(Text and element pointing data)

[Begin]

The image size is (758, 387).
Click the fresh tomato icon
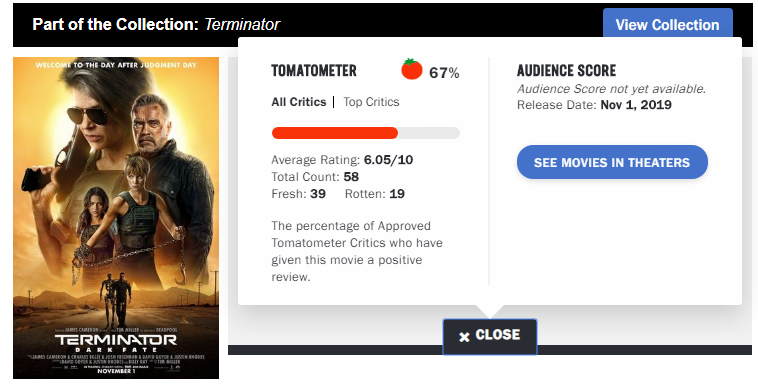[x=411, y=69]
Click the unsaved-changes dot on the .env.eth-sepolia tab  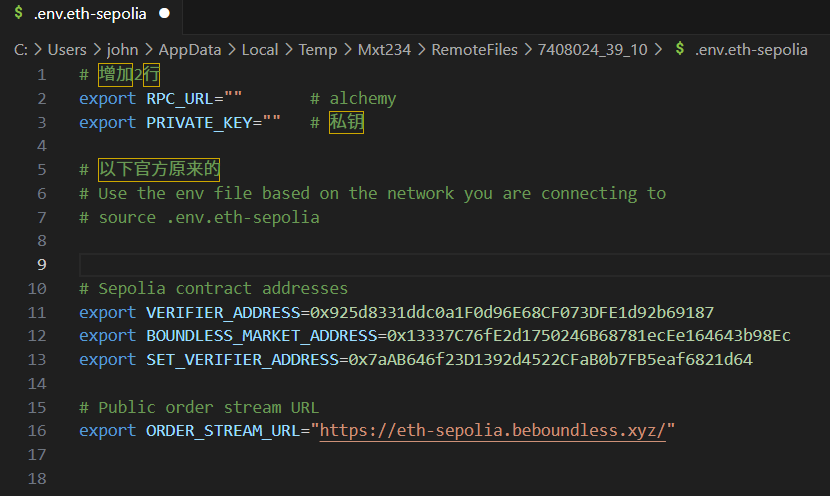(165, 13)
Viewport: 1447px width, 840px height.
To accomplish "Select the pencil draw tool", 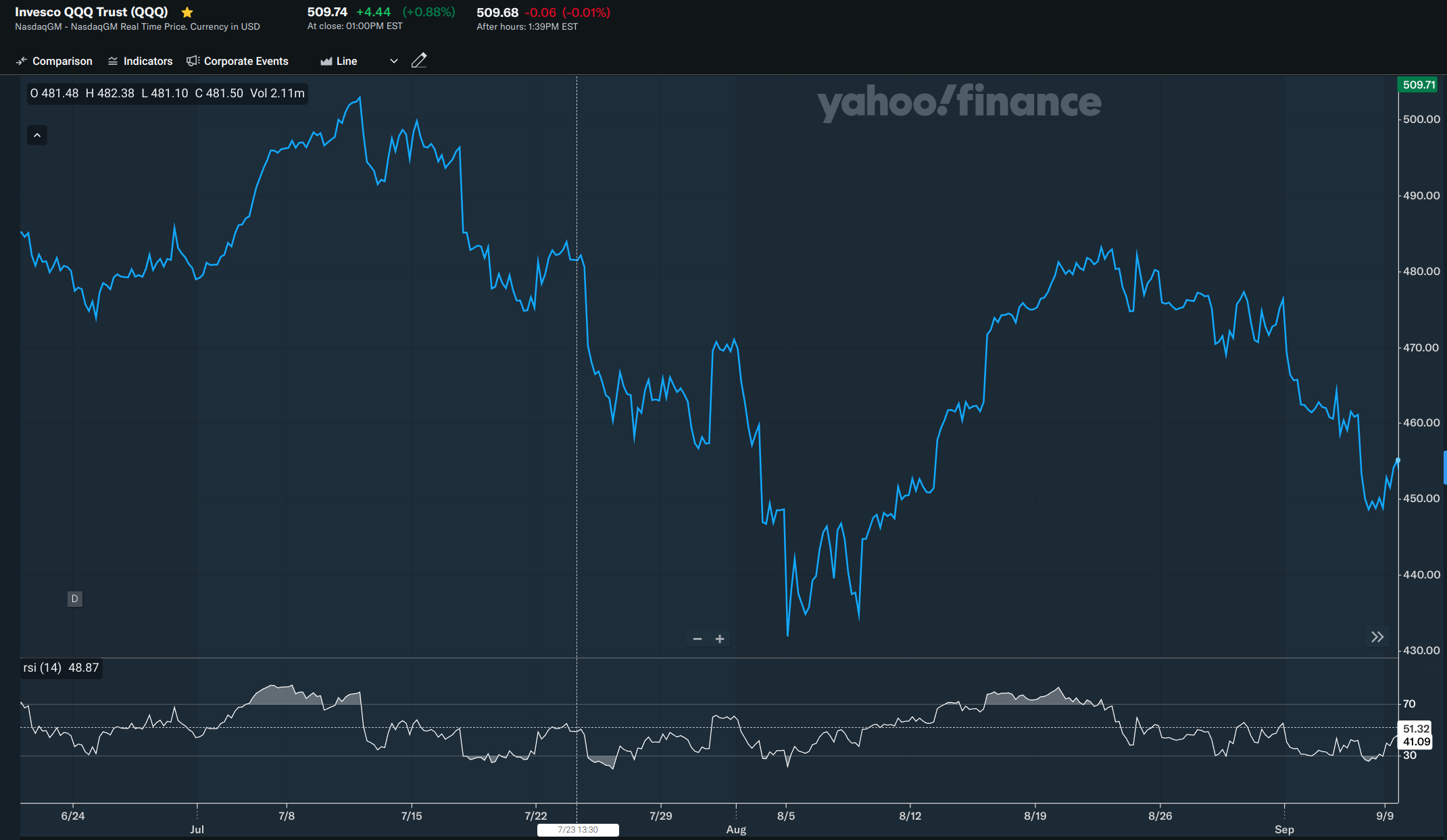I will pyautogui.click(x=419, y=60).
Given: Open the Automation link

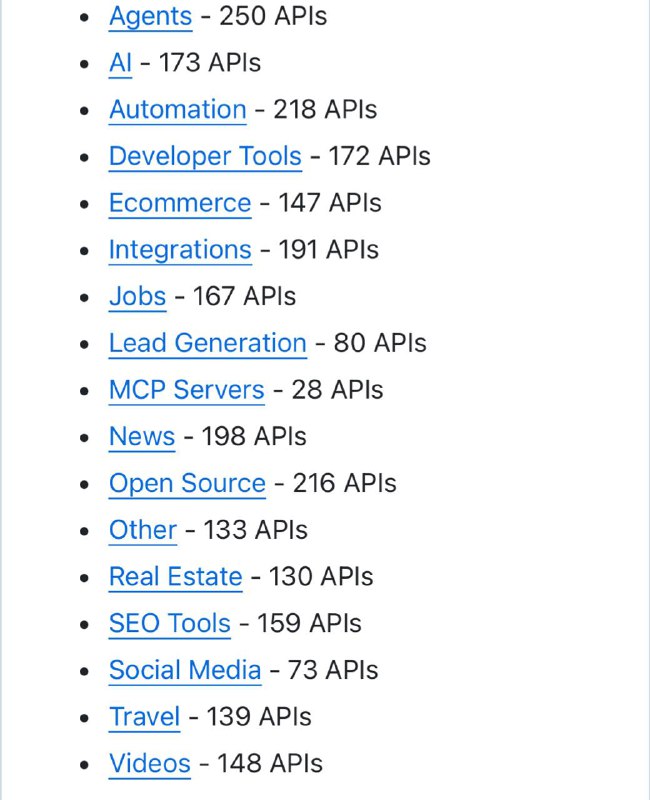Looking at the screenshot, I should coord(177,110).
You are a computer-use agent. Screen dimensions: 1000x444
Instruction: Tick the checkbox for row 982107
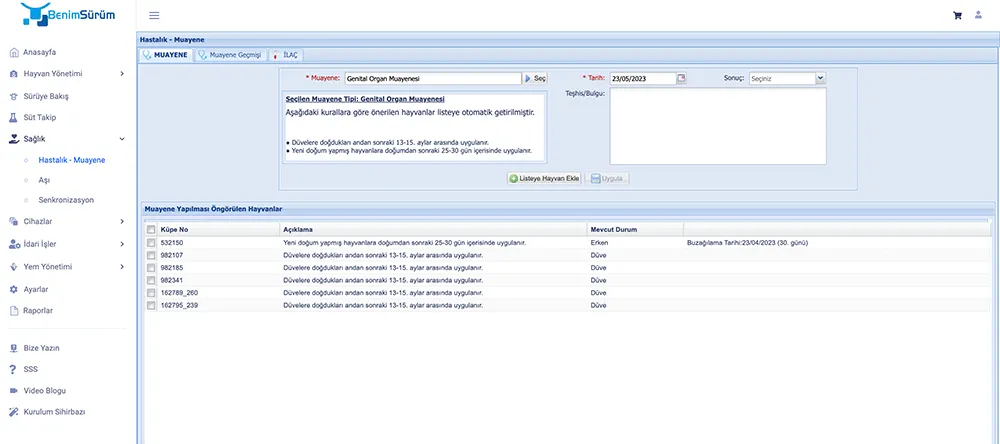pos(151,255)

[End]

What to produce: Repeat the data word for word, starting at the line containing "Given: Open the Automation link" and continuing through the last line of the data. Leave out the pictures.

Reply:
Given: Open the Automation link

Looking at the screenshot, I should coord(177,110).
You are a computer-use agent. Screen dimensions: 1000x444
Instruction: Tick the checkbox for row 982107
pos(151,255)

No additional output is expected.